We should also check disperson, which is not much larger than 1, so it makes sense to use Poisson regression rather than negative binomial alternative:
## [1] 1.058634
Outliers
The halfnorm plot shows a couple of outliers:
## y x.1 x.2 x.3 resid y_hat
## 182 0 0.2446701 1 1 -3.141653 1.5934303
## 92 5 -0.2036232 0 0 3.037182 -0.1367196
Inference
Overall, the model appears to be forming as expected. Now we can draw inferences from it.

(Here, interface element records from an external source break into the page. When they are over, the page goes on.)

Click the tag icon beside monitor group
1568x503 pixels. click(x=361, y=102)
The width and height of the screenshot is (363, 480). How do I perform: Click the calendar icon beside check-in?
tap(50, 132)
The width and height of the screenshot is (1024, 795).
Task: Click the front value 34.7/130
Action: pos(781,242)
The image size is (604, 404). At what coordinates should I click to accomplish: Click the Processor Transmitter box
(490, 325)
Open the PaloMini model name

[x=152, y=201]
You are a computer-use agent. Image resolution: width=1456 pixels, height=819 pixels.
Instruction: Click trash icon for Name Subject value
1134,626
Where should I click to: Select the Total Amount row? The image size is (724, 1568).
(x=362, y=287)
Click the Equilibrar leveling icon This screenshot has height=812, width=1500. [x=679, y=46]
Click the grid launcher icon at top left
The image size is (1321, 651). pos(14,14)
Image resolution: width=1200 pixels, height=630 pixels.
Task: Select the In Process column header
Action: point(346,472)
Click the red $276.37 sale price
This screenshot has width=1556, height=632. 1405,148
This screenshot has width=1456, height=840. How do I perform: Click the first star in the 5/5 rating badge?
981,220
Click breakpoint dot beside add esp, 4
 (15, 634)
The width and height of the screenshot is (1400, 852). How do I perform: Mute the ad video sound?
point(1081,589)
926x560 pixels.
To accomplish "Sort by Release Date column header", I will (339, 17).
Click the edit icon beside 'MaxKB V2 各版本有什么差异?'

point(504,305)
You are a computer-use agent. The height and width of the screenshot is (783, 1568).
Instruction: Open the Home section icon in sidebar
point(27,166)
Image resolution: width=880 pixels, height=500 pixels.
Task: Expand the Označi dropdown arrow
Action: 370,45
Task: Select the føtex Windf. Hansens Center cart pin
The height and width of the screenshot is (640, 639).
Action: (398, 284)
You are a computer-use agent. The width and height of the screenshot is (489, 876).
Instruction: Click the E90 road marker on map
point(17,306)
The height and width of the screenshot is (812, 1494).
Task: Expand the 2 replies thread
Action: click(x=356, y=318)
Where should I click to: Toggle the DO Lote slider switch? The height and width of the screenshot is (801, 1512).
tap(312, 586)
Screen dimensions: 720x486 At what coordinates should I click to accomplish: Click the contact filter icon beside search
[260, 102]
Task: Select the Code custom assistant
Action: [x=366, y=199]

Let’s re-examine it:
## (Intercept) x.1 as.factor(x.2)1 x.3
## -0.0492866 0.4293861 1.4138612 0.1237977
The intercept can be interpreted as: When \(x_1, x_2,\) and \(x_3\) equal zero, the expected log count is -0.0493. Since the link function used here is log, we can convert it to ‘normal’ scale with exp(): The expected count when the other variables are 0 is \(exp(-0.0493) = 0.9519\), or almost one.
The coefficients:
An increase of one unit in \(x_1\) is associated with an increase in \(Y\) of \(exp(0.4294) = 1.5363\).
The count for \(x_2 = 1\) will be \(exp(1.4138) = 4.1118\) higher than when \(x_2 = 0\), on average.
An increase in one unit of \(x_3\) is associated with an increase in \(Y\) of \(exp(0.1238) = 1.1318\).